According to Variety, the letter, signed by high-profile PR outfits including DDA, Premier, 42West and Rogers & Cowan/PMK, was delivered to the HFPA on Monday, following continuing criticism of the crisis-plagued organisation.

The letter reads: “We cannot advocate for our clients to participate in HFPA events or interviews as we await your explicit plans and timeline for transformational change.”

“Anything less than transparent, meaningful change that respects and honors the diversity and dignity of our clients, their colleagues and our global audience will result in immediate and irreparable damage to the relationship between our agencies, our clients and the Hollywood Foreign Press Association.”

The Golden Globes TV broadcast is the HFPA’s most high-profile and lucrative event, and an industry boycott would be devastating.

The HFPA’s troubles were sparked by a report in the LA Times shortly before the most recent Golden Globe awards show, in which the HFPA was accused of a lack of diversity in its membership as well as “ethical lapses” in the way it conducted its business.

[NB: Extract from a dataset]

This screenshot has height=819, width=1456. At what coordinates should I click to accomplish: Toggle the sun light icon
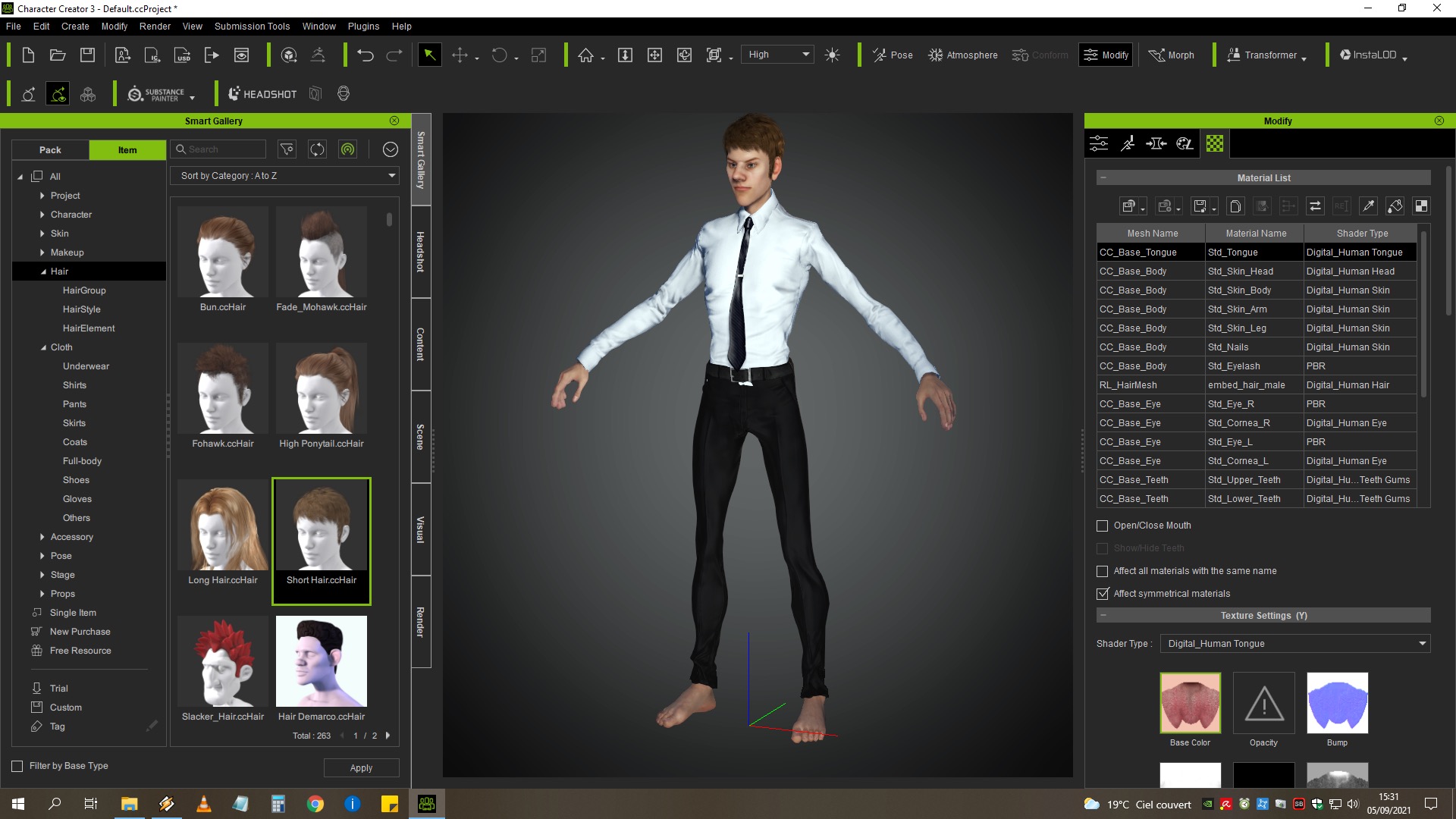[x=832, y=55]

The organisation’s response, in which it said it would add “Black and other underrepresented professionals to [the] organisation” and improve “transparency” over its voting and membership processes, was deemed inadequate by high-profile film industry campaign group Time’s Up.

The HFPA responded to the publicists’ letter with a statement in which it acknowledged it “should have done more, and sooner”, and said it would ensure that “at least 13 per cent of the membership be Black journalists” by the end of the year.